In 2022, the Australian Government legislated Australia’s greenhouse gas emission reduction targets, achieving net zero by 2050. To align with Australia’s transition to net zero and pursue efforts to limit temperature increase even further to 1.5°C, many Australian businesses (including 61% of the ASX200) have made net zero commitments and have developed net zero strategies to meet their targets.
With the forthcoming introduction of mandatory climate disclosures and having implemented easier abatement opportunities (eg. rooftop solar and low-cost energy efficiency measures) businesses are now confronting challenges in delivering on the next phase of their net zero strategies and quantifying progress.
A proven approach for addressing these concerns is through the adoption of a robust Energy Management System (EnMS). A well-executed EnMS is a systematic framework for tracking energy performance, implementing decarbonisation opportunities, and facilitating change management across all areas of a business to action net zero strategies. An EnMS is a good first step on a least cost pathway to net zero.
Businesses are falling short of their net zero ambitions
Whilst businesses have made tangible progress on their targets, fully implementing decarbonisation strategies requires changes to business systems and management practices. This requires better planning, changes to roles and responsibilities, improved reporting structures, and frameworks to identify, prioritise and implement decarbonisation initiatives.
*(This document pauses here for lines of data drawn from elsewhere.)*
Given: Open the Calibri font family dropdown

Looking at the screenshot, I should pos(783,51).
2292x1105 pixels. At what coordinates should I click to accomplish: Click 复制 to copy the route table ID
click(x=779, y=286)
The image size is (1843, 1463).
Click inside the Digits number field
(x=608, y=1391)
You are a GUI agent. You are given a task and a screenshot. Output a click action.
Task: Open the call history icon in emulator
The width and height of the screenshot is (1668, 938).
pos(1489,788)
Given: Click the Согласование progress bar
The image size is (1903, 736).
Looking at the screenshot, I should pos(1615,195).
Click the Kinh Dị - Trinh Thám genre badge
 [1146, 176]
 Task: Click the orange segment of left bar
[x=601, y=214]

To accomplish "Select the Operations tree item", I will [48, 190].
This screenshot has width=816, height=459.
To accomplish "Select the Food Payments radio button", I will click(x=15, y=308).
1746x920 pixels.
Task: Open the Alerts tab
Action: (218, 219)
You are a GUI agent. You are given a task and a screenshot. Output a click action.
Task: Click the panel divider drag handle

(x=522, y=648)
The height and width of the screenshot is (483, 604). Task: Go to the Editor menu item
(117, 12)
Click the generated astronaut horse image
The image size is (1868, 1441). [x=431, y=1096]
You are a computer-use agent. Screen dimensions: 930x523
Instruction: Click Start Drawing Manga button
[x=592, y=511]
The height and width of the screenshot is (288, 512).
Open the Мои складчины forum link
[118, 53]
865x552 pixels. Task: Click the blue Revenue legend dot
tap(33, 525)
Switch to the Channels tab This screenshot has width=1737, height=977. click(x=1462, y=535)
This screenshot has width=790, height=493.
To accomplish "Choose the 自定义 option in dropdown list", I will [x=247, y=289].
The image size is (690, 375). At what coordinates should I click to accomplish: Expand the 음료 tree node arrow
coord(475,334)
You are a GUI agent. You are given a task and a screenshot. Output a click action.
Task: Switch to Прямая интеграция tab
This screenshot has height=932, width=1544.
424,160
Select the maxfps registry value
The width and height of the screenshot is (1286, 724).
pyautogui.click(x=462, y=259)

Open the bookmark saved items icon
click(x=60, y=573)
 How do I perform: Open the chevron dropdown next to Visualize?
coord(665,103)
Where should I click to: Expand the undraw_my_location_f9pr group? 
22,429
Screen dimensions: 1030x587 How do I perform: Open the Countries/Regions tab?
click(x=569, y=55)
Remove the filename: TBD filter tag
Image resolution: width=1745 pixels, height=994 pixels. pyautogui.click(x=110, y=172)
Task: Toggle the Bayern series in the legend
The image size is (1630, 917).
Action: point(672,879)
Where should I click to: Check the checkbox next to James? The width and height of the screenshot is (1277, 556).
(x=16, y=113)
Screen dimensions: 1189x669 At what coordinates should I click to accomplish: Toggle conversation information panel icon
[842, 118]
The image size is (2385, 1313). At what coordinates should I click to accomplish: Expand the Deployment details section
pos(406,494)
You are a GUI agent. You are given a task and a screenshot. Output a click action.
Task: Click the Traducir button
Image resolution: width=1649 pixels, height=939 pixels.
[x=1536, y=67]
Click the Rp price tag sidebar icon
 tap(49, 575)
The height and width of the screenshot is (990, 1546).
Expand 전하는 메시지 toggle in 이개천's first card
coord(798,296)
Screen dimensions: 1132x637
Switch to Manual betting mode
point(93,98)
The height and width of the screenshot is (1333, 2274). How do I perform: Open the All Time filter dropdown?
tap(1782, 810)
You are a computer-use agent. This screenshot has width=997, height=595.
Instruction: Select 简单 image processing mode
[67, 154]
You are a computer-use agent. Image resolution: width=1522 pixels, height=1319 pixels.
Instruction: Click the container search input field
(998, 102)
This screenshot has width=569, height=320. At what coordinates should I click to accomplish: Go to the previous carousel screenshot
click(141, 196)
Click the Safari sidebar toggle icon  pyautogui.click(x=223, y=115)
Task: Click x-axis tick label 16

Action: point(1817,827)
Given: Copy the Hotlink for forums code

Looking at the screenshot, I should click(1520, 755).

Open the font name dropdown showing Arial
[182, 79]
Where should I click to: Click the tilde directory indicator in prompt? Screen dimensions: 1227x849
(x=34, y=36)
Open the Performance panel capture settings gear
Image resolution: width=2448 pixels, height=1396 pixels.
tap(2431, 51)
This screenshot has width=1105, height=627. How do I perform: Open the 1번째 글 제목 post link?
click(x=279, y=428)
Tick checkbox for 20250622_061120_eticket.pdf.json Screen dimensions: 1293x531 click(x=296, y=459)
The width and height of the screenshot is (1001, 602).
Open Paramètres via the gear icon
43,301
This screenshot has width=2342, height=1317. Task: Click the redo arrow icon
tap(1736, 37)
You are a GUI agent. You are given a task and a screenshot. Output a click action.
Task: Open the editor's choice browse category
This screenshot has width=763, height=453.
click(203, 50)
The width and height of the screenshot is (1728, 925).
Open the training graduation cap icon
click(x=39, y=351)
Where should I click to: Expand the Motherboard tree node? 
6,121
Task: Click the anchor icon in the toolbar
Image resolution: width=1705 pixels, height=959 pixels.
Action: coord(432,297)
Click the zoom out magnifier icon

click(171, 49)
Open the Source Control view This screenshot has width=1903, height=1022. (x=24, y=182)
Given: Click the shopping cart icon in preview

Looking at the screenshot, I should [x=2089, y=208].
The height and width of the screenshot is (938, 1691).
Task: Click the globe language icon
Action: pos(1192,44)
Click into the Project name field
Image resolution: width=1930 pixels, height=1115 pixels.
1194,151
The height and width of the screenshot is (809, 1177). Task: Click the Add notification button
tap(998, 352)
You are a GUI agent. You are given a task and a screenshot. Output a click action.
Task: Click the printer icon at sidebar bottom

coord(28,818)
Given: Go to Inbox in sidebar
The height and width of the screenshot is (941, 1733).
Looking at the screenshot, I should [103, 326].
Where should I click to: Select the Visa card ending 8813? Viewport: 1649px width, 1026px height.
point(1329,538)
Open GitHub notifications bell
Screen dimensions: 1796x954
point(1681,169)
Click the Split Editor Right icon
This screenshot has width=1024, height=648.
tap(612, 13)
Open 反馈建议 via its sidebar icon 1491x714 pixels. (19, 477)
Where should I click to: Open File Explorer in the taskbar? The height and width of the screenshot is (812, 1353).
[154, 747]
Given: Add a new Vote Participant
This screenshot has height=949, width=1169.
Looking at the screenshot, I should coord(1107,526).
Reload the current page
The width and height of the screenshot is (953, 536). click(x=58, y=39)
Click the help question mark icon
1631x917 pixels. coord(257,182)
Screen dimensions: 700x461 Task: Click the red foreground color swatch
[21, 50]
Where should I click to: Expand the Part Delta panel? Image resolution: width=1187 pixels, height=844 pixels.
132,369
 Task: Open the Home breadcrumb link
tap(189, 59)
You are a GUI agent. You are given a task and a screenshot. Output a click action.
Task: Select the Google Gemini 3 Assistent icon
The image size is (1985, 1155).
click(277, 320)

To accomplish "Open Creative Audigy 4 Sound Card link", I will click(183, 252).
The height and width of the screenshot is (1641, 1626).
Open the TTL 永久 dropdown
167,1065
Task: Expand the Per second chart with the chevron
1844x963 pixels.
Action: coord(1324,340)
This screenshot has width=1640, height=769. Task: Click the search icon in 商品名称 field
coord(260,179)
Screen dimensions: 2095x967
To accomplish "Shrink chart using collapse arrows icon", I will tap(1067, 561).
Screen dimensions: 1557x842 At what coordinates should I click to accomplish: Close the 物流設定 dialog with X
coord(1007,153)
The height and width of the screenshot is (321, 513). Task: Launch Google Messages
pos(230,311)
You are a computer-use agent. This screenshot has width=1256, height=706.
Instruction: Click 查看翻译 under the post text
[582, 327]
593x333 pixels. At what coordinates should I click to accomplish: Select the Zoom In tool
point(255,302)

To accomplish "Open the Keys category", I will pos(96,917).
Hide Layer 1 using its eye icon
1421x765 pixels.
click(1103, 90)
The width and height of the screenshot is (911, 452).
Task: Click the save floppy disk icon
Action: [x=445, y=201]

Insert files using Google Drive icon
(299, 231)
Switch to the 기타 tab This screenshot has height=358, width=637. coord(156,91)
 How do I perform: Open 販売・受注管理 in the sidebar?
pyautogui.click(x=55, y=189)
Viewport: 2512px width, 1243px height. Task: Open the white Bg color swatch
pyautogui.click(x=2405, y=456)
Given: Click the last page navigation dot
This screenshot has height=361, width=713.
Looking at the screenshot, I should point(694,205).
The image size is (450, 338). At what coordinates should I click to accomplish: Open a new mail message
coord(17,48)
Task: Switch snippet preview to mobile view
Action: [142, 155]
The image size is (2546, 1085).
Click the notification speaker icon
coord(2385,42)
We are seeing companies in certain market segments walk backwards on their 2025 and 2030 targets, highlighting that credible net zero strategies can’t merely rely on technology that will emerge in later in the decade. A robust net zero strategy requires consistent investment of effort and resources; further it can’t be delegated to the sustainability team to implement. A successfully implemented net zero strategy needs to be integrated across all areas of the business.
Without a structured approach to implementing a net zero strategy, businesses risk failing to effectively prioritise efforts, overinvest, incur additional costs, lose momentum, and ultimately fail to achieve net zero commitments.
Through recent work, Energetics is seeing critical barriers to realising energy efficiency and net zero commitments including:
- Challenges around effective allocation of capital to ensure investments lead to actual reduction in emissions.
- Organisations overinvesting in data platforms and metering and still not being able to extract accurate information and useful insights - often not interrogating the data at all.
- Whilst most net zero plans include energy efficiency activities businesses have no systems in place to reliably track and report on their contribution to emissions reduction.
- Businesses don’t know how to segment emissions reduction to track the actual impact of these initiatives alongside grid decarbonisation.
- Lower cost housekeeping activities, such as maintenance improvements and equipment optimisation, are being overlooked in net zero planning.
- Whilst procurement of renewable electricity via Power Purchase Agreements (PPAs) is a major component of net zero strategies, they are becoming scarcer and more expensive, especially in the period to 2030.
- Whilst leadership teams are making net zero commitments, they aren’t being met with sufficient engagement across all levels of the business. There is a lack of planning for how these commitments will be operationalised within each business unit.
A well-executed Energy Management System can overcome these challenges
A structured EnMS establishes an ongoing process for tracking and responding to energy consumption in an organisation. The key outcomes of an EnMS are:
- the establishment of a continuous improvement framework that enables a business to set and track performance against targets
- support for strategic planning to reduce energy usage
- clear allocation of responsibility and accountability to business functions to drive execution
- introduction of mechanisms to overcome barriers to improving performance.
ISO50001, the voluntary international energy management standard, provides a complete description of the all the components of an EnMS as well as guidance on how to establish one. The standard covers different categories of management activities including leadership, planning, support, operation, and performance evaluation. Typically, development and implementation of an EnMS includes making improvements in multiple areas of a business, such as:
- developing an energy policy
- assigning roles and responsibilities
- setting targets
- implementing action plans to address risks and opportunities
- training of staff and creating awareness activities
- meeting applicable legal requirements.
Establishing an EnMS is not a short-term venture, it is a culture change activity which can take some time to implement and embed. For most businesses there is a journey to best practice from their existing level of maturity that will involve targeted improvements in different business units, with hold points to evaluate their effectiveness, and then an imperative to make further refinements.
Energetics can help
Energetics can partner with you to create a tailored, structured EnMS that aligns to the different EnMS categories, with actions mapped against short, medium and long term horizons.
Part of our process is to undertake targeted stakeholder engagements with senior management and executives to understand the business context and key drivers, (e.g. reducing energy costs and gaining market advantage), to align on the scope and purpose of EnMS activities, and map and assign responsibilities for energy management.
From Energetics nearly 40 years’ experience, we have seen that a well implemented EnMS can achieve cost savings of 10-20% through a range of emissions reduction projects, improved operation and maintenance practices, and efficient allocation of capital. An EnMS is not just a means of ensuring energy efficiency initiatives are implemented, but it is a management system framework that ensures continuous improvement in emissions reduction and ensuring a business’ net zero targets are met.